#### EXERCISE DIRECTIONS:
Within the data below, find the string "dashboard" and return each line where it occurs.

#### TASK MATERIAL:
::::::::::

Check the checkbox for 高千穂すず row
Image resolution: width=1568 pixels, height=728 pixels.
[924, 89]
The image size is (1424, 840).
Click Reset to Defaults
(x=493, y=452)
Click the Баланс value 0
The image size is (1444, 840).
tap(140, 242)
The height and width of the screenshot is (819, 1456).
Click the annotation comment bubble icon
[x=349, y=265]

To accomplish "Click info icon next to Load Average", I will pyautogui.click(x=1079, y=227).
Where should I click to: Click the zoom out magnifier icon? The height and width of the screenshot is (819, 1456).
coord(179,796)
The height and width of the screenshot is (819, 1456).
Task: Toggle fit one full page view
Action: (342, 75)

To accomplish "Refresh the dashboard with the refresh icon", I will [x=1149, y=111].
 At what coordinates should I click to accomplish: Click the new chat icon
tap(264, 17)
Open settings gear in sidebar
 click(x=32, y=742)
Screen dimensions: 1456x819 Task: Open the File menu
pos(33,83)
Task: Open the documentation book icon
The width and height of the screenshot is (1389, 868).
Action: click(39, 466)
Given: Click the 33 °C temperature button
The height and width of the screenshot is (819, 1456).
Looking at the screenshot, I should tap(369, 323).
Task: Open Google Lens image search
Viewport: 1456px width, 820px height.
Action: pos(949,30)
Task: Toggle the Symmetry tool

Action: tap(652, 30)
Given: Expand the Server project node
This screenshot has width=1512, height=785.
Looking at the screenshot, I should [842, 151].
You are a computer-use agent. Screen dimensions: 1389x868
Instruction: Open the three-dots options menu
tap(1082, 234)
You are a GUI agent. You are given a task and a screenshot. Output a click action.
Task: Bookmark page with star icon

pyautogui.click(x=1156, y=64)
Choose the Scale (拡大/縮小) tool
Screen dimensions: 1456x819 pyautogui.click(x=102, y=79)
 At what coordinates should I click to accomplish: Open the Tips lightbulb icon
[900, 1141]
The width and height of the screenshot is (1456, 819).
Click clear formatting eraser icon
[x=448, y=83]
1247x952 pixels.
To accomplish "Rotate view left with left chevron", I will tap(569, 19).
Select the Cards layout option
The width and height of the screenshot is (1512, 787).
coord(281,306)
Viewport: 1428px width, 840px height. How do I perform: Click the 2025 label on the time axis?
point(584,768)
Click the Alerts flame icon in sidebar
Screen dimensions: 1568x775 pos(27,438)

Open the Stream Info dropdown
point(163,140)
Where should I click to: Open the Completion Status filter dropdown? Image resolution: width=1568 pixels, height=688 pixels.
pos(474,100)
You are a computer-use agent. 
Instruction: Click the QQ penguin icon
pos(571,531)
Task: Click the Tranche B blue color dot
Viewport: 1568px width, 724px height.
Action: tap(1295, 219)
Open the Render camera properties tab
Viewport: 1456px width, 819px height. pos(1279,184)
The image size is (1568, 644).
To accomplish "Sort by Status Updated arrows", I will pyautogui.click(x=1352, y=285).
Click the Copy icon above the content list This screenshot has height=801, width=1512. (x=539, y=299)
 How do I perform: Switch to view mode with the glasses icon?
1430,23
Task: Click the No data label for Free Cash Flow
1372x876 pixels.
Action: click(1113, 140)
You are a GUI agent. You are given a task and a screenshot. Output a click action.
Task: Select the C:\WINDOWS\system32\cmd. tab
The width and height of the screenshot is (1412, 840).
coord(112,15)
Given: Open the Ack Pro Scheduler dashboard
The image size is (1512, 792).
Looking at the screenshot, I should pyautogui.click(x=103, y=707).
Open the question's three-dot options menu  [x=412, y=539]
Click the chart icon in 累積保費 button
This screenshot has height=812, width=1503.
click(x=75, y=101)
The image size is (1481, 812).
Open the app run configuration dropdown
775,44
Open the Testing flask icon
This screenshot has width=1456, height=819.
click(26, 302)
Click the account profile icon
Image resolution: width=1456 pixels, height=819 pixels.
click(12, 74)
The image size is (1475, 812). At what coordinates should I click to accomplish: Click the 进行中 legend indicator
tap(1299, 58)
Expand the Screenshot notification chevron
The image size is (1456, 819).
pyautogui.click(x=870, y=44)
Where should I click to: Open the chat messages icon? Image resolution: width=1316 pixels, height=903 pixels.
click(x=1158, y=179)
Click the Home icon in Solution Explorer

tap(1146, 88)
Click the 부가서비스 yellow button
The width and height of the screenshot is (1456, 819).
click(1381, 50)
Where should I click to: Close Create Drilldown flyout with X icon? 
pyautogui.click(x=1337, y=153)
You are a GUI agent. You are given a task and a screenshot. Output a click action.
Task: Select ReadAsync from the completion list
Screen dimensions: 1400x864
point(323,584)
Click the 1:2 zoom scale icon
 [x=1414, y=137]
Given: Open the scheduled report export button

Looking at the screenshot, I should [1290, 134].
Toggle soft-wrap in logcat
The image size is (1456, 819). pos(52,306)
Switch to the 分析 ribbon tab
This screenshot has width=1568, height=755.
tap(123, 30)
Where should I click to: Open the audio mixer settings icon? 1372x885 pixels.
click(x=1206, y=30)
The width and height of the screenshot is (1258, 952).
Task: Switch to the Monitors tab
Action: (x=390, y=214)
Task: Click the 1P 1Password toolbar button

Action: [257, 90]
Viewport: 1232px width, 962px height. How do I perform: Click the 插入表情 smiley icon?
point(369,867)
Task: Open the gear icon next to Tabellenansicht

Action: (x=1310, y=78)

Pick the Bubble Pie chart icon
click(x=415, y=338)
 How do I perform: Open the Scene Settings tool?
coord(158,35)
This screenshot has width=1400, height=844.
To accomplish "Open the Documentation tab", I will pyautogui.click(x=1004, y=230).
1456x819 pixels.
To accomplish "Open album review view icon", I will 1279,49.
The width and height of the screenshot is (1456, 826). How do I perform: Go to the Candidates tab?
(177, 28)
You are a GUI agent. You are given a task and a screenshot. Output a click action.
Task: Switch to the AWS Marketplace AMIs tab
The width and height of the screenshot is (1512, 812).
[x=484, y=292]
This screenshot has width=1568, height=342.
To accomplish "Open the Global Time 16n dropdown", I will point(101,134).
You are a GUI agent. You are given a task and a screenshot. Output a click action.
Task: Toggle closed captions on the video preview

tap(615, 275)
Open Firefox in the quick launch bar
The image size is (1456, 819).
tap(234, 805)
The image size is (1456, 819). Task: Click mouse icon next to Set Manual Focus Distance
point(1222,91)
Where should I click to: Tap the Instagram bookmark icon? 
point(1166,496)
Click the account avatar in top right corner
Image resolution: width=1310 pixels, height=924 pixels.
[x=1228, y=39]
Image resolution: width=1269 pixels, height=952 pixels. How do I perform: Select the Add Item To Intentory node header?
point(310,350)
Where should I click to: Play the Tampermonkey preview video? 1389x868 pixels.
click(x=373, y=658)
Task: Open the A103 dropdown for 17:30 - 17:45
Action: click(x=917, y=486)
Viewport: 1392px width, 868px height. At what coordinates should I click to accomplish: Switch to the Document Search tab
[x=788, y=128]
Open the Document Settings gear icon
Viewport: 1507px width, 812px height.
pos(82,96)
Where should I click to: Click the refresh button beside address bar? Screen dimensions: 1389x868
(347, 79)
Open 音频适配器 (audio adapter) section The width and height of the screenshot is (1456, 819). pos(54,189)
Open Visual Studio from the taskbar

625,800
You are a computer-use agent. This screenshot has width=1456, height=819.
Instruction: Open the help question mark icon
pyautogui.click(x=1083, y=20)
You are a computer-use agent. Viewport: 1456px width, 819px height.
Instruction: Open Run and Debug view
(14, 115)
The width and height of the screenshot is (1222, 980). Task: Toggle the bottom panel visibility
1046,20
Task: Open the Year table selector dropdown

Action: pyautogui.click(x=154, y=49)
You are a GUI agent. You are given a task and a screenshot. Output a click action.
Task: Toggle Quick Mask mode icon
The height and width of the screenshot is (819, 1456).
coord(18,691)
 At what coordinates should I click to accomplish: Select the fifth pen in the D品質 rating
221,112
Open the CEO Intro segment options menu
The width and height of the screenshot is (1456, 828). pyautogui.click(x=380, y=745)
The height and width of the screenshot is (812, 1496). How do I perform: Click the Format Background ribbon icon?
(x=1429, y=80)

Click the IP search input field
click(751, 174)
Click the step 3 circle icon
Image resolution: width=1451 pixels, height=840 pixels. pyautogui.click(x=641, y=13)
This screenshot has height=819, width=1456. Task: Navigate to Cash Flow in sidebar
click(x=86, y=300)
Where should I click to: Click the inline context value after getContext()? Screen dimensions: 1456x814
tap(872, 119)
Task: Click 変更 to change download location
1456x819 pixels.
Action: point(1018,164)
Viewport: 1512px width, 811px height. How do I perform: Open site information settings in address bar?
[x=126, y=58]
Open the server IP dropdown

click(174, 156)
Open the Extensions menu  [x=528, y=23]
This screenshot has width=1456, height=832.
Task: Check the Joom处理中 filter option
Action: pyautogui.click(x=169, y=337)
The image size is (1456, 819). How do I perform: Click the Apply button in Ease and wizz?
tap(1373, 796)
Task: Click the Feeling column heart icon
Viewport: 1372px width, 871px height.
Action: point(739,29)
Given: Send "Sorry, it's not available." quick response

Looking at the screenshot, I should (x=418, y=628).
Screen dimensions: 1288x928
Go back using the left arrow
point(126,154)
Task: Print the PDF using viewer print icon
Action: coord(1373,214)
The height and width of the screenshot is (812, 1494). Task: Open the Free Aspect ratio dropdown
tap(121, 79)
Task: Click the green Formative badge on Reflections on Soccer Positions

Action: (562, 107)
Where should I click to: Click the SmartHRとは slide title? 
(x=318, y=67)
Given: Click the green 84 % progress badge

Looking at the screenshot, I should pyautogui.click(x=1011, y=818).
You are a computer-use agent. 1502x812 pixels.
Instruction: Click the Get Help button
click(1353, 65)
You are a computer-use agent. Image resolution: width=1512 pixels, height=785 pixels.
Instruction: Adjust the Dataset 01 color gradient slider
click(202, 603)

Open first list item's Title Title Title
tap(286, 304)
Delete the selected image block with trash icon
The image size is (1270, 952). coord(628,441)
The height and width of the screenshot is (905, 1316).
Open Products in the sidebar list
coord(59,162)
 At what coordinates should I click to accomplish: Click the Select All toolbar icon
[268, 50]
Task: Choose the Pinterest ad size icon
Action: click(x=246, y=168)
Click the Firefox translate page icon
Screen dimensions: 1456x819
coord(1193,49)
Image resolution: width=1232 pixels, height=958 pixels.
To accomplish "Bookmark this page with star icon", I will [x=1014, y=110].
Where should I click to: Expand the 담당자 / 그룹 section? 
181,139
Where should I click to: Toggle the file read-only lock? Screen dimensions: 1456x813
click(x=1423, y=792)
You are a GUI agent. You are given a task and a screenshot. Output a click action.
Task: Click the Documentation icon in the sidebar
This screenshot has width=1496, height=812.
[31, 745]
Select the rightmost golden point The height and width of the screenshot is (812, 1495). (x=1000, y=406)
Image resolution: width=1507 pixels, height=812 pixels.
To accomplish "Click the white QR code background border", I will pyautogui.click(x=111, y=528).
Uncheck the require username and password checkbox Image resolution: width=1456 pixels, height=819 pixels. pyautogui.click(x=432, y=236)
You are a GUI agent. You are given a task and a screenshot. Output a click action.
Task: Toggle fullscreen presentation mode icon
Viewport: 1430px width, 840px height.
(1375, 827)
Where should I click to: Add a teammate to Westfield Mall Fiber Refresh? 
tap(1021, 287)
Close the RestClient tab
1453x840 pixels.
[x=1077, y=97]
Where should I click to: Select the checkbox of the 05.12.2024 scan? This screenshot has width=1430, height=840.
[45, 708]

::::::::::

#### PROBLEM SOLUTION:
To accomplish "Refresh the dashboard with the refresh icon", I will [x=1149, y=111].
Given: Open the Ack Pro Scheduler dashboard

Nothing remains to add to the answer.